_Action item_.
Can you quote the part of the hypertension partnership article below that begins at "The U.S. Centers for Disease Control and Prevention and" and stops after "team-based hypertension management."?

_Passage shown_.
The U.S. Centers for Disease Control and Prevention and the American Pharmacists Association Foundation recently announced a partnership intended to integrate pharmacy into public health efforts to manage hypertension.
The U.S. Centers for Disease Control and Prevention (CDC) and the American Pharmacists Association (APhA) Foundation recently announced a partnership intended to integrate pharmacy into public health efforts to manage hypertension.
According to a story posted on the APhA website, the two groups will work to develop partnerships with community pharmacies that are expanding clinical services. Through the partnership, APhA Foundation and the CDC also hope to identify new initiatives that will better employ pharmacies in team-based hypertension management.
“[CDC] is walking the walk by incorporating pharmacists onto their internal team as they help others in healthcare to do the same,” Lindsay Watson, PharmD, APhA Foundation director of applied innovation, said in a story posted on the foundation’s website. “CDC [understands] the evidence that supports pharmacists’ expanded role on the healthcare team.”

_Extracted information_.
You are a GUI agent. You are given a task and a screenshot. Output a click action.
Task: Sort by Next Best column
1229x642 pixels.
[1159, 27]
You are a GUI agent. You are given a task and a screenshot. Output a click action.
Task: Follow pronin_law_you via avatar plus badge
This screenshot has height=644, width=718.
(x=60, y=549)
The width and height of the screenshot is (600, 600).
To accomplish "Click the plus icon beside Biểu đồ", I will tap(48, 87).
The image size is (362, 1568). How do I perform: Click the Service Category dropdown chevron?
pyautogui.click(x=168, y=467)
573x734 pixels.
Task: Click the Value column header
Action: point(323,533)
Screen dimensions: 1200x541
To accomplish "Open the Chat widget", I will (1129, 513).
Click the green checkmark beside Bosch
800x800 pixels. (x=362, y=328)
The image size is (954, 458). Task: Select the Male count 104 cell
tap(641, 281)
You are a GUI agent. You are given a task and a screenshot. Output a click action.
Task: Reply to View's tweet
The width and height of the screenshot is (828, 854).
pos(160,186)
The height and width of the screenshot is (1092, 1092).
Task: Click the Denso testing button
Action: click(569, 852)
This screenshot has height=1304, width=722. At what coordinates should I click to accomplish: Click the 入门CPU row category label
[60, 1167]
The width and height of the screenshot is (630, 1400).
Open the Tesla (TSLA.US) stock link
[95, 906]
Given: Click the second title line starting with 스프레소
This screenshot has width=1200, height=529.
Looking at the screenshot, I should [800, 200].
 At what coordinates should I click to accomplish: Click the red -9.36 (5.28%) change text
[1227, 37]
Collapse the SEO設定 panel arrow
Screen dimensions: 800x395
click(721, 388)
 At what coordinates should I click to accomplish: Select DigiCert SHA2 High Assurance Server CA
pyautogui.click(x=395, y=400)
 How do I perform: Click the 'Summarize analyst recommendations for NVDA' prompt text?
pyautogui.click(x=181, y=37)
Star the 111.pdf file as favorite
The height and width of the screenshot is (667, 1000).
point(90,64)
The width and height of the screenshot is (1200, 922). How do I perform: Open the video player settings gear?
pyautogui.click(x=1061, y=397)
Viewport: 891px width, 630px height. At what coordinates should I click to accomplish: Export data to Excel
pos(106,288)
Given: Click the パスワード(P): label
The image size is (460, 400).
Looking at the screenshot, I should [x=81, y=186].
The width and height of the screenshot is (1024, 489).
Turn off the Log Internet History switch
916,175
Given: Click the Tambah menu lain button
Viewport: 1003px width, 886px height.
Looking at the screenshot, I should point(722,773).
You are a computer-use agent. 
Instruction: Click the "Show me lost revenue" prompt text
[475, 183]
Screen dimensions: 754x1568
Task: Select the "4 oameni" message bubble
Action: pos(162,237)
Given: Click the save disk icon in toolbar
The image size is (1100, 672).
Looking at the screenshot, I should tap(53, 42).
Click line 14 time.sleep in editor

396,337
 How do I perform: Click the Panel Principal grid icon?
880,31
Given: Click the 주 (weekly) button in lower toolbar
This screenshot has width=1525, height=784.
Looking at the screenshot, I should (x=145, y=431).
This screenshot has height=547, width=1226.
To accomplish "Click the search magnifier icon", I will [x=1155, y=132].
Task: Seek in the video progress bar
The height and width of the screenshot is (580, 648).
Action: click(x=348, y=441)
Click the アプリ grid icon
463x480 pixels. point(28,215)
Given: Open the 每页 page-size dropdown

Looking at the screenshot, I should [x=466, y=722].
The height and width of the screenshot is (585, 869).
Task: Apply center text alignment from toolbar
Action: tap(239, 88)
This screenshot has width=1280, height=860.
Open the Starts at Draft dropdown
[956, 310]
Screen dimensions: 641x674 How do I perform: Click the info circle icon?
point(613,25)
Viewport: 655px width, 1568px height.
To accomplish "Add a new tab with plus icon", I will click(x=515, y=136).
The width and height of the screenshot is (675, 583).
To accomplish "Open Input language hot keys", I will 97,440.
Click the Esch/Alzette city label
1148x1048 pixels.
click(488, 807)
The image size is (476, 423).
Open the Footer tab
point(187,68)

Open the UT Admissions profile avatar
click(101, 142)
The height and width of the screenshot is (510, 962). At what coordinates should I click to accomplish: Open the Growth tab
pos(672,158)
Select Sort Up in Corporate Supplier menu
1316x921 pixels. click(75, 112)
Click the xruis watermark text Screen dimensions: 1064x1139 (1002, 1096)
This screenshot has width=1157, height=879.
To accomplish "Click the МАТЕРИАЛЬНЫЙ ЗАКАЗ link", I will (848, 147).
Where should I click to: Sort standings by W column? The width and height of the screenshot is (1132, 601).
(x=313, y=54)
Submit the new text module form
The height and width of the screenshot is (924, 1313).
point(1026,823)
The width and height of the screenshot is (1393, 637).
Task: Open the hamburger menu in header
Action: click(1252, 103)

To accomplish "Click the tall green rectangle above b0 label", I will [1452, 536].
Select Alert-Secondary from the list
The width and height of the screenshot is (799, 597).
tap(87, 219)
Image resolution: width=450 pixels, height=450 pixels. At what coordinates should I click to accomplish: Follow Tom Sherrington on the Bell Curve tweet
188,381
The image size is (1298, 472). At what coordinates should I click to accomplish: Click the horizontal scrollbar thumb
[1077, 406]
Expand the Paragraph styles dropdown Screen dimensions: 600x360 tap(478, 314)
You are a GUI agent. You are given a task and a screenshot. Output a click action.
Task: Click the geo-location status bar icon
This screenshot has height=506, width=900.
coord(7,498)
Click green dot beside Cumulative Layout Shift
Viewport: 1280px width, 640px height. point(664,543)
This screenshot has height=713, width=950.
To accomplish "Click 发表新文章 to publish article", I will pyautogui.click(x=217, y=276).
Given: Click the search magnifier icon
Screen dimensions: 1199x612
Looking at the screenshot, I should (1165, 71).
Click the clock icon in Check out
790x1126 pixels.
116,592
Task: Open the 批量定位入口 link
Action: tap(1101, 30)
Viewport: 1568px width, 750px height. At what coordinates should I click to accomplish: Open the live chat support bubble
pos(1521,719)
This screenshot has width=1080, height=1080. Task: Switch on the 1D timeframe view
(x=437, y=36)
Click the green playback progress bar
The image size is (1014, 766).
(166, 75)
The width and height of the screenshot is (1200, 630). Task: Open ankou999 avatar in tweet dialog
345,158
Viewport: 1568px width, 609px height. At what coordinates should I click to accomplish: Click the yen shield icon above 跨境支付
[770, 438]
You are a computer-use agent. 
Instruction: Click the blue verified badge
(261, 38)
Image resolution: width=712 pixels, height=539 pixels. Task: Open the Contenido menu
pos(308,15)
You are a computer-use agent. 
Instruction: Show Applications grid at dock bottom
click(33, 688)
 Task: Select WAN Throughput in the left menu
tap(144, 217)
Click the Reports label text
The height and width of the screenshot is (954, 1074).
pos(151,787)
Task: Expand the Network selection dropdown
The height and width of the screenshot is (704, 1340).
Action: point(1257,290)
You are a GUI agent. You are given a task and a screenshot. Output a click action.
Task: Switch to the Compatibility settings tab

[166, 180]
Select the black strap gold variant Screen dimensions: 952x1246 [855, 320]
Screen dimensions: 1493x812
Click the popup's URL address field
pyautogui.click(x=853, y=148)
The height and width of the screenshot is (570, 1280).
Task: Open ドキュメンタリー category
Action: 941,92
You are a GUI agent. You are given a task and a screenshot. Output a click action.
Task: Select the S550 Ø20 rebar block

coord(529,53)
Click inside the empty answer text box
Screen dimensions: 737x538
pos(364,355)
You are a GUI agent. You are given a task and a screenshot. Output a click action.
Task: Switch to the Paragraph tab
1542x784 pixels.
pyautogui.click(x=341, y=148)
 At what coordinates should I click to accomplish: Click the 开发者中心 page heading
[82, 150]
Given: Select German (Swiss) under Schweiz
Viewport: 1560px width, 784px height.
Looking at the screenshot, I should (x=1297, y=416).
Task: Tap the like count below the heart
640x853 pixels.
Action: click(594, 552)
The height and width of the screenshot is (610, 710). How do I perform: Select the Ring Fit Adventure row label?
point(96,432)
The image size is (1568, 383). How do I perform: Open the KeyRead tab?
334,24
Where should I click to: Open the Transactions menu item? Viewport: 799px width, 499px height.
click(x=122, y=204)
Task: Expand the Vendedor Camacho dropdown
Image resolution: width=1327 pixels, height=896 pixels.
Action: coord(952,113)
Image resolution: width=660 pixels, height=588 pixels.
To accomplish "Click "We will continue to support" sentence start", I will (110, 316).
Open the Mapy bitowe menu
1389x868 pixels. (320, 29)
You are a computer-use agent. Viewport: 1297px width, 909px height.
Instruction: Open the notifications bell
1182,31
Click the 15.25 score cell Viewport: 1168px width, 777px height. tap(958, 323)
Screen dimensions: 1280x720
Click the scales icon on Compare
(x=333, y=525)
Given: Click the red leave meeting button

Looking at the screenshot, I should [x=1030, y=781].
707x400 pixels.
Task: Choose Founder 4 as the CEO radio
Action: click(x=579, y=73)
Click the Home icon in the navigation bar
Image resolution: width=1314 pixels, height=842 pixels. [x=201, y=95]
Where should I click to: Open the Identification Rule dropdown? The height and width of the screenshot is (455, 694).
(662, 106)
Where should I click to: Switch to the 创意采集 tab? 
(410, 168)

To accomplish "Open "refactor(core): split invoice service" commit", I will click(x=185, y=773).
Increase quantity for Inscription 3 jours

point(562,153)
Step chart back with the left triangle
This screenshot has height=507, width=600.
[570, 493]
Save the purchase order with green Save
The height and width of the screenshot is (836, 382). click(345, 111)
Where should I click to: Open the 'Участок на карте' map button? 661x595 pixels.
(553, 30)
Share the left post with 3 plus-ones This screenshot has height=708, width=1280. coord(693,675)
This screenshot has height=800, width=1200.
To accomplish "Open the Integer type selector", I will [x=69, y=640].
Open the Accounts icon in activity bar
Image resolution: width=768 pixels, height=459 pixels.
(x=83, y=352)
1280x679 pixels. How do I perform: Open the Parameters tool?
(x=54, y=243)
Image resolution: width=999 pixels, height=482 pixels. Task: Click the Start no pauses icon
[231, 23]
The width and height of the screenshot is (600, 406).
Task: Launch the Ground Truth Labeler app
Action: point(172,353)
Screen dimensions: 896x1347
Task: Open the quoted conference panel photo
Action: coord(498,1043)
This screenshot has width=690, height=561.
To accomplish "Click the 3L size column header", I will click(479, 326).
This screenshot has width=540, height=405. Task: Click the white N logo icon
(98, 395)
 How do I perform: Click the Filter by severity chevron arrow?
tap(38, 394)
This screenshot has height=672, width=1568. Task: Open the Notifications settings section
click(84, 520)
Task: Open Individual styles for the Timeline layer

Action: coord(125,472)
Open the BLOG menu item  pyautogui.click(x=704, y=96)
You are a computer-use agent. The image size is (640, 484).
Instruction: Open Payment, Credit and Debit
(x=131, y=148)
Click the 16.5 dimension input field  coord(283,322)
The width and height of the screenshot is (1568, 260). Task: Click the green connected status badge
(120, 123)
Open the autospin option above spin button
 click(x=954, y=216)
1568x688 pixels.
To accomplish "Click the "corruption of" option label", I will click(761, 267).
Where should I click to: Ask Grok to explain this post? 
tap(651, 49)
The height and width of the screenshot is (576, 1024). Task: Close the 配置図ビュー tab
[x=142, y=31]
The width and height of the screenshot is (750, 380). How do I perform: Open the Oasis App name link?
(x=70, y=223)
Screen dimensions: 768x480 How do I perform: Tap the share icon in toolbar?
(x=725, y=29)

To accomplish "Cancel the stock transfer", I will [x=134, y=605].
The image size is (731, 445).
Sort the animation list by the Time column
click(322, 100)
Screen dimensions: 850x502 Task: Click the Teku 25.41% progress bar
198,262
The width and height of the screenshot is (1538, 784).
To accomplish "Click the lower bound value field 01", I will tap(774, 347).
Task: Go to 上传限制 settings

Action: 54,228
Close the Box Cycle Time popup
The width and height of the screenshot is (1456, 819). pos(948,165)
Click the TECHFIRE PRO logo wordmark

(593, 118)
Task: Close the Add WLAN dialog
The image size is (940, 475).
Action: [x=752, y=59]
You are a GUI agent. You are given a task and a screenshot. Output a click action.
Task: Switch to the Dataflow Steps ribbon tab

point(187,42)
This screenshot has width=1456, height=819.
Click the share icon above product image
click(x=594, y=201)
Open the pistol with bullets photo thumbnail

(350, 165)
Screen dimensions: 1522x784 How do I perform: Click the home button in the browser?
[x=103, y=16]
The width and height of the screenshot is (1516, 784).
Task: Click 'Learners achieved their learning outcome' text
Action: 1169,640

_Result_.
The U.S. Centers for Disease Control and Prevention and the American Pharmacists Association Foundation recently announced a partnership intended to integrate pharmacy into public health efforts to manage hypertension.
The U.S. Centers for Disease Control and Prevention (CDC) and the American Pharmacists Association (APhA) Foundation recently announced a partnership intended to integrate pharmacy into public health efforts to manage hypertension.
According to a story posted on the APhA website, the two groups will work to develop partnerships with community pharmacies that are expanding clinical services. Through the partnership, APhA Foundation and the CDC also hope to identify new initiatives that will better employ pharmacies in team-based hypertension management.